Valentine and Pistols offered to take the sitting room.

“I don’t see how you’ll manage that without sleeping on top of each other. The couch is fine by me,” she said.

The little side tables were pressed into duty for gun cleaning and maintenance. Pistols spent some time with Valentine talking about the advantages of color-coding the bottom of his magazines with mildly luminous paint of the sort used for dots on gun sights, and they went to work on the magazines for Valentine’s old .45 Colt automatic, using colored tape for now.

The conference had its “soft opening” the next day. There were no meetings or votes, just a lot of open meetings for the delegates to get to know one another.

She was registered at the conference as well, a “nonvoting associate” from the Kentucky Alliance.

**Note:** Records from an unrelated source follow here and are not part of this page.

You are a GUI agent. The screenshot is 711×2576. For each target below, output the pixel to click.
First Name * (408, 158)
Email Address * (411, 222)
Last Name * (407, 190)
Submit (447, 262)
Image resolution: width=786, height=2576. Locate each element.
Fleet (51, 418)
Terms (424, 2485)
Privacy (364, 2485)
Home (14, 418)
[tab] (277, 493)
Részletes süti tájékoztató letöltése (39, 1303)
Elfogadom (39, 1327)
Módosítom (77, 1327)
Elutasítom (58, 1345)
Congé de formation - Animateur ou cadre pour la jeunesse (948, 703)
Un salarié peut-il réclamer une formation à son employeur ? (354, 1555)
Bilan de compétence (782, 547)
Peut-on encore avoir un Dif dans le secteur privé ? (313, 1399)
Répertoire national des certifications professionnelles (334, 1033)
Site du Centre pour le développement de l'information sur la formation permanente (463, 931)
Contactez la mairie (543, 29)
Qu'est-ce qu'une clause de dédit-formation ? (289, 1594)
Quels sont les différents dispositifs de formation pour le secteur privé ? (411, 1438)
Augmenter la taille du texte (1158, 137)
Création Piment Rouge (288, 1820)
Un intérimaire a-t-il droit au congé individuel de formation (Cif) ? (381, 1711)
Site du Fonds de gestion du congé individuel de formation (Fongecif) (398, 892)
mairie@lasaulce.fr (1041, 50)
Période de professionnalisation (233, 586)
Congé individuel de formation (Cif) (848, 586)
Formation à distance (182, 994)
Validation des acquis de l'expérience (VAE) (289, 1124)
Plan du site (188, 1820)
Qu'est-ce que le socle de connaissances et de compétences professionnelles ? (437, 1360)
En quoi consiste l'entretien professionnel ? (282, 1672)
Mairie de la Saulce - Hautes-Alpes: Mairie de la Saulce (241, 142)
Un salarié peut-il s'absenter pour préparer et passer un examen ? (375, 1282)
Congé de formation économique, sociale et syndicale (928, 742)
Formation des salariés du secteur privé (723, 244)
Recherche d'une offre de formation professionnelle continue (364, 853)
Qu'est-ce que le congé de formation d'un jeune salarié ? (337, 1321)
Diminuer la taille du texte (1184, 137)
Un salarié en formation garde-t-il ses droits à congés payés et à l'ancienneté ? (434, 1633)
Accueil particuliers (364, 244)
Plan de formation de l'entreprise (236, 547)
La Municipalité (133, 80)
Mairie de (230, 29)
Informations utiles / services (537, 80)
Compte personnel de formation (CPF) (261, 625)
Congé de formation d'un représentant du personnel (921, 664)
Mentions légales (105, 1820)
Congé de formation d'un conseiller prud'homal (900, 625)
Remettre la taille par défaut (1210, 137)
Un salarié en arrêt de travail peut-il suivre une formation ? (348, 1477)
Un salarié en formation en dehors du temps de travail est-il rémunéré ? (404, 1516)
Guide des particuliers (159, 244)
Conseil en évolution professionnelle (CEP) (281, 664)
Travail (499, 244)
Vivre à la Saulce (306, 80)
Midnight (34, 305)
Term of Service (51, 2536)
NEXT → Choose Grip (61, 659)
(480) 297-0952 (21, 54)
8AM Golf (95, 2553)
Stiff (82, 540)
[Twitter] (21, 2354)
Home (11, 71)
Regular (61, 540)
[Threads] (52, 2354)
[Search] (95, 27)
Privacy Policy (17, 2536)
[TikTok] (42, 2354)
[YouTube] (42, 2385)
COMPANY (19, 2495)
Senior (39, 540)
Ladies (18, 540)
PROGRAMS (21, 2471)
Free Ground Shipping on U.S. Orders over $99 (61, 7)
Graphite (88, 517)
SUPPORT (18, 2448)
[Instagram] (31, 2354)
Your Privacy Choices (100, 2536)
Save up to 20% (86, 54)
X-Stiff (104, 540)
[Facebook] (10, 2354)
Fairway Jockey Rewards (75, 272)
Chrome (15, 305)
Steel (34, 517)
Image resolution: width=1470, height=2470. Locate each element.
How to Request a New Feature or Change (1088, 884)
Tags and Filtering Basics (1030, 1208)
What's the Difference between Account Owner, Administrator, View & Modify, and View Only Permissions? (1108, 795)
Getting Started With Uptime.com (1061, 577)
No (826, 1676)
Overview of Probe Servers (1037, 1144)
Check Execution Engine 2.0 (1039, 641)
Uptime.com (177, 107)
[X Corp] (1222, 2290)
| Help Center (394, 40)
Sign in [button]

A helpful man at the door with a cross-draw pistol somewhat hidden under a sport jacket directed her to the credentialing desk.

The big open hallway between the glass wall and the individual conference rooms was almost empty. There was a circular desk near the doors with a few Scandinavian types (she was getting used to everyone being blond, tall, and in possession of magnificent teeth) and she opened with the universal line.

“I’m sorry, does anyone speak English?”

It turned out they all did.

Even though the conference had not officially opened yet, there was still business taking place at the center in some of the smaller rooms, and the credentialing and security desk in the main lobby was busy. When she gave her name and freehold they retrieved a file for Kentucky—she noted it looked new and was nearly empty, whereas many of the others were dog-eared and filled—and opened it. The security man stepped over and looked at two photographs with the conference assistant, one that was faint and assembled line by line via some form of transmission, and a second, much better and more recent, of her leaning on the railing of Von Krebs’s yacht looking out to sea. She remembered Von Krebs fiddling with a modern-looking camera, but she hadn’t seen him take the snap of her.

Effective little shit. Was he part of the security staff? Or were the transport people just supposed to take a picture of everyone they’d been assigned to convey?

A uniformed security man took her over to a beige wall outside one of the conference rooms and had her stand on a little piece of tape. He moved to a second piece of tape and took her picture with a camera that spat out an instant color photograph. Back at the desk one of the workers stuck it in a device and centered it on her head, punched it out of its surroundings, and placed it on a badge with her name, then ran it through a laminating machine. Then they photocopied it—those machines were rare!—and put it back in the Kentucky file before handing her the conference identity card and the lanyard. The back had some simple safety instructions. She noted that all firearms had to be turned in at the security desk, but it said nothing about knives—or sword-sticks.

“You must wear identification in this building, or for group activities at your hotel. The ninth floor is the conference area there.”

“Thank you.”

“May I help you with anything else?”

It was worth a try. “Have the Lifeweavers arrived yet?” she asked. She wondered what she’d have to do to get an audience with one to request more Lifeweaver aid for Kentucky.